Launched as a joke by Internet entrepreneurs Maxime Valette, 20, and Guillaume Passaglia, 27, the original French site draws some 200,000 visitors a day and the "VDM" acronym has become part of teen jargon.
It has spawned a spin-off book and tie-ups with a French radio station that broadcasts daily nuggets gleaned on the site, and a gossip website that tracks celebrity wardrobe malfunctions and so on in a "VDM" section.
But its founders were unprepared for their runaway success in the English-speaking world, where FMyLife.com ranks in the 100 most visited sites and has generated a huge Internet buzz in the United States.
"The English version took off so fast we are having trouble keeping up," said Passaglia, a computer scientist from Reims, a provincial town in French Champagne country.
While the tone is jovial, the concept of the "serial loser" battered by the travails of daily life is in sync with the changing mood in Europe and across the Atlantic, hit by waves of belt-tightening and soaring unemployment.
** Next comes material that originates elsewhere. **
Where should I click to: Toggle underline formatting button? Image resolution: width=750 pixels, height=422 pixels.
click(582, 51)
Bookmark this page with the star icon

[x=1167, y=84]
"We don't get people talking about the economic crisis -- but it seems to have helped that it launched in this climate. The site definitely seems to answer a need for people to come together, perhaps because of the downturn.
"And we've received tonnes of emails from people saying how much better the site makes them feel. It turns out people all over the world share the same small miseries, and huge moments of embarrassment."
Three full time staff, Passaglia, Valette and their 49-year-old associate Didier Guedj, work up to 16 hours a day to select new posts.
"We also get a lot of help from friends, especially for the US site," said Passaglia, whose team lets through about one percent of the 10,000 English submissions it receives daily.
"Our editorial line is that a story has to be funny, to be published for the first time, and to have universal appeal."
Despite their mass appeal, both sites are still at cottage-industry stage in financial terms.
Both funded by advertising, the French site turns a profit of "a few thousand euros" after staff and operating costs, but the burgeoning US version is still a loss-leader.
"We may have hundreds of thousands of visitors but that doesn't mean we have hundreds of thousands of dollars," said Passaglia.
"US advertisers are still wary because the site is so transgressive. I'm sure we'll break even eventually -- but we want to be careful not to assault users with tonnes of adverts either."
"The main thing is we want the site to last, to keep on being fun to develop and to read."
With a US book deal in the tubes, and plans for new versions in Spanish, Russian and German, however, the site's young founders claim to receive daily calls offering to buy them out.
"But we never take them up," Passaglia said. "VDM is our idea and we want to keep on growing it. It's a concept that travels well."